Не прошло и недели, как раздался звонок, и та же самая Алла Владимировна, торжественно объявила Ладе, что решение пересмотрено. Она может приехать и выбрать ребёнка.
— Как выбрать? Я хочу забрать Надюшу Рыжову. Ну, о которой я вам говорила, — сердце у Лады тревожно забилось.

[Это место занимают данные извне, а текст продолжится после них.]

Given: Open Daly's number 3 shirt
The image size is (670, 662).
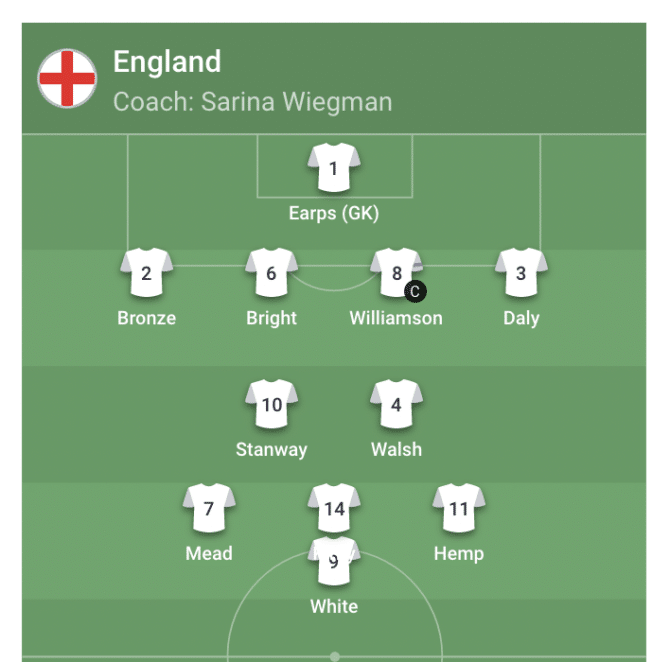Looking at the screenshot, I should (521, 272).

Она ожидала подвоха, и он случился.
— Гм, — прочистила горло Алла Владимировна, — мне очень жаль, но несколько дней назад Надю удочерили. И не Рыжова она была у нас, а Лейкина.
— Как удочерили…? — только и смогла сказать Лада.
— Ну, как, как. Согласно процедуре. Там полная семья: мать, отец. С первого взгляда было видно, что люди положительные, обеспеченные. Ребёнку будет хорошо в той семье, не переживайте. Ну что? Во сколько вас завтра ждать?
— Я не приеду. Прощайте, Алла Владимировна! — Лада положила трубку.